The excess of the cost of acquired companies over the net amounts assigned to assets acquired and liabilities assumed is recorded as goodwill. Goodwill is not amortized but instead tested for impairment at least annually. The first step of the impairment test is a comparison of the fair value of a reporting unit to its carrying value. Reporting units are the geographic components of its reportable segments that share similar economic characteristics. The fair value of a reporting unit is estimated using the Companys projections of discounted future operating cash flows of the unit. Goodwill allocated to a reporting unit whose fair value is equal to or greater than its carrying value is not impaired and no further testing is required. A reporting unit whose fair value is less than its carrying value requires a second step to determine whether the goodwill allocated to the unit is impaired. The second step of the goodwill impairment test is a comparison of the implied fair value of a reporting units goodwill to its carrying value. The implied fair value of a reporting units goodwill is determined by allocating the fair value of the entire reporting unit to the assets and liabilities of that unit, including any unrecognized intangible assets, based on fair value. The excess of the fair value of the entire reporting unit over the amounts allocated to the identifiable assets and liabilities of the unit is the implied fair value of the reporting units goodwill. Goodwill of a reporting unit is impaired when its carrying value exceeds its implied fair value. Impaired goodwill is written down to its implied fair value with a charge to expense in the period the impairment is identified. As this impairment test is based on the Companys assessment of the fair value of its reporting units, future changes to these estimates could also cause an impairment of a portion of the Companys goodwill balance.

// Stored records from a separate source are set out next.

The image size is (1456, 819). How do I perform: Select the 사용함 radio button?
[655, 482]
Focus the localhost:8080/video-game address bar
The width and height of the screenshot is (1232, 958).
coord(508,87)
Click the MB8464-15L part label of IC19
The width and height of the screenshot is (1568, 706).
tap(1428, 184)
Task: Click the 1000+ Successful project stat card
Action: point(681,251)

The Company conducts an annual impairment test for goodwill as of December 1st. The Company determines the timing and frequency of additional goodwill impairment tests based on an ongoing assessment of events and circumstances that would more than likely reduce the fair value of a reporting unit below its carrying value. Events or circumstances that might require the need
for more frequent tests include, but are not limited to: the loss of a number of significant clients, the identification of other impaired assets within a reporting unit, the disposition of a significant portion of a reporting unit, or a significant adverse change in business climate or regulations. The Company also considers the amount by which the fair value of a particular reporting unit exceeded its carrying value in the most recent goodwill impairment test to determine whether more frequent tests are necessary.
Purchased or licensed software not subject to a subscription agreement is capitalized and amortized on a straight-line basis, generally over two to five years. Costs of developing and maintaining software systems incurred primarily in connection with client contracts are considered contract costs. Purchased software and certain development costs for computer software sold, leased or otherwise marketed as a separate product or as part of a product or process are capitalized and amortized on a product-by-product basis over their remaining estimated useful lives at the greater of straight-line or the ratio that current gross revenues for a product bear to the total of current and anticipated future gross revenues for that product. The estimated useful lives of software products to be sold, leased or otherwise marketed are generally three years or less. Software development costs incurred to meet the Companys internal needs are capitalized and amortized on a straight-line basis over three to five years. Software under subscription arrangements, whereby the software provider makes available current software products as well as products developed or acquired during the term of the arrangement, are executory contracts and expensed ratably over the subscription term.